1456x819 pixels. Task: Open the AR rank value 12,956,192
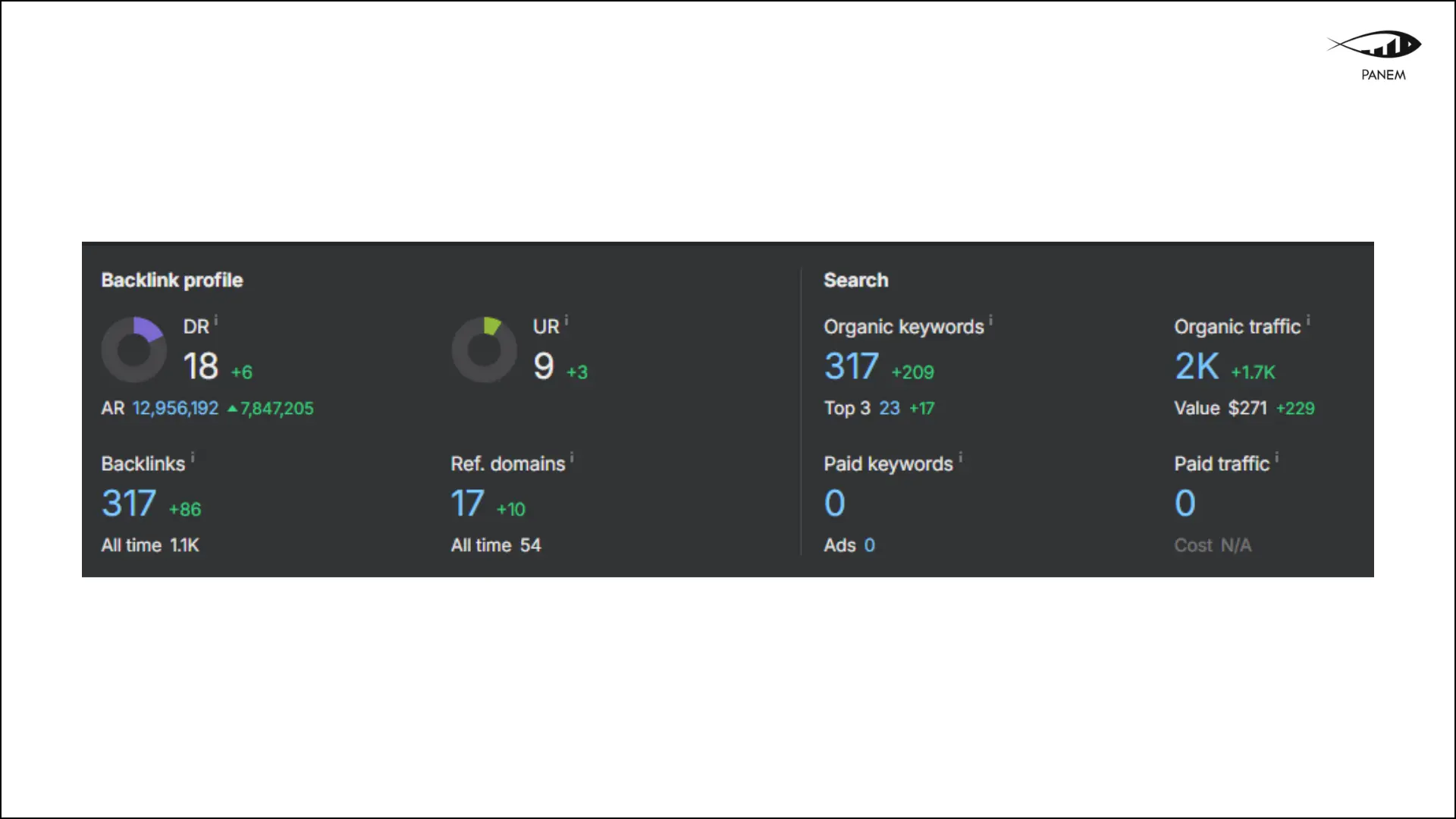click(x=175, y=409)
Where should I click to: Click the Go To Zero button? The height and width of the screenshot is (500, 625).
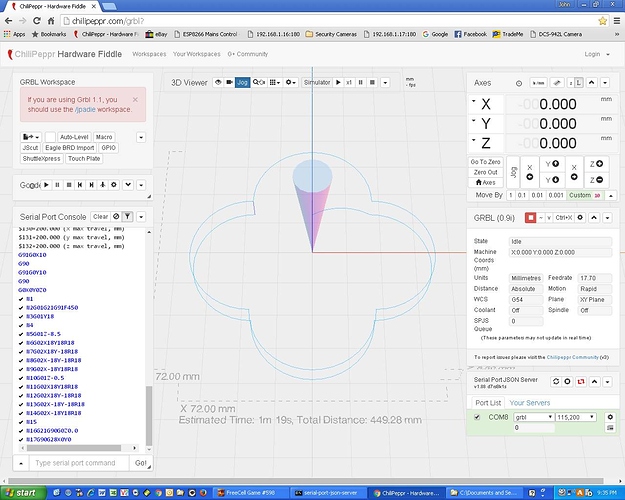click(485, 162)
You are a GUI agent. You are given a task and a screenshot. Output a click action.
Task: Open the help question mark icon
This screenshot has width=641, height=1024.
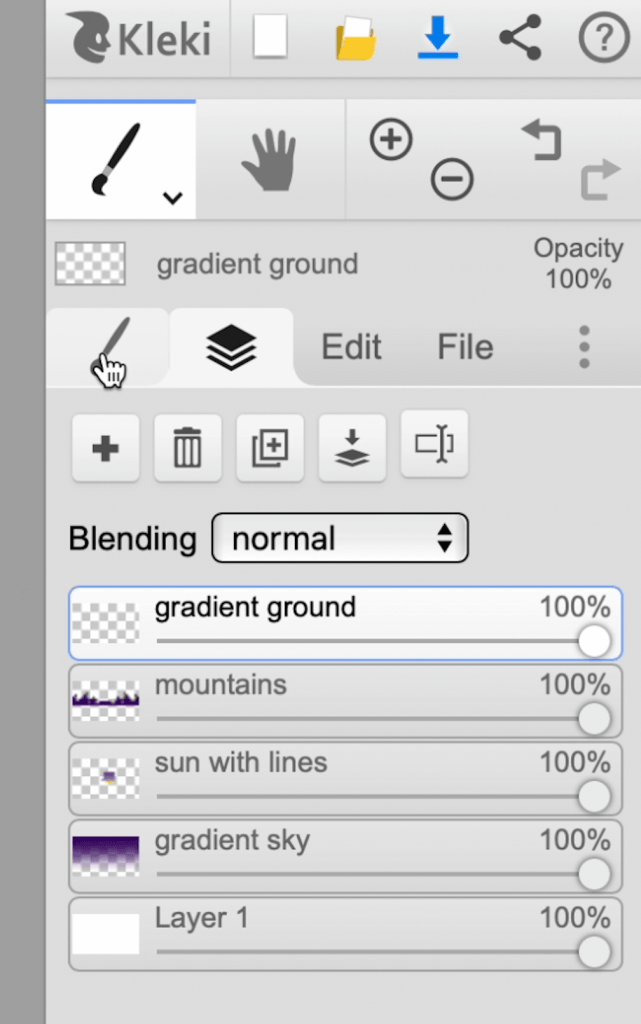(x=604, y=39)
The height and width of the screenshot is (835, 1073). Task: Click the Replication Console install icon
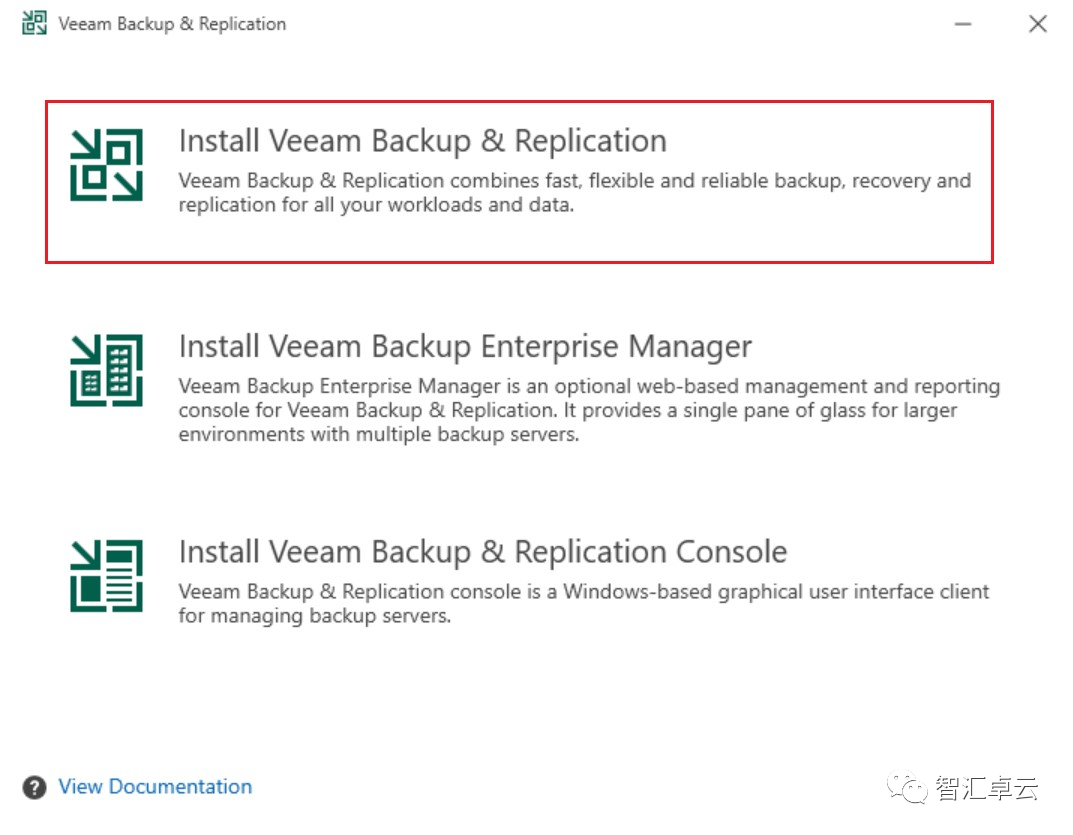tap(106, 575)
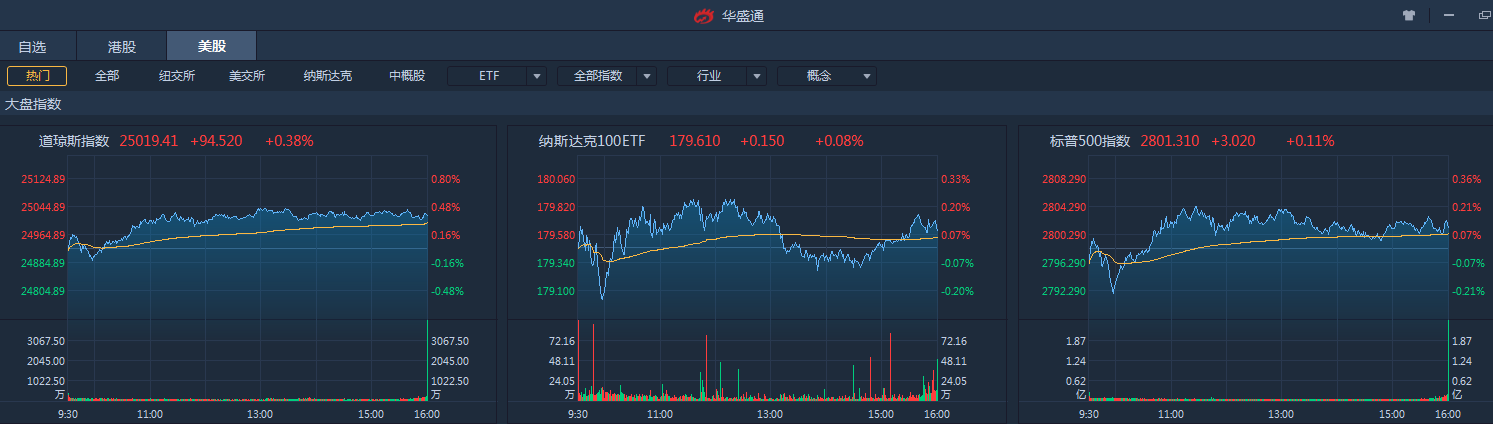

━━━

Count the lines in the records above that contain the word "icon". Reply with the number alone.

2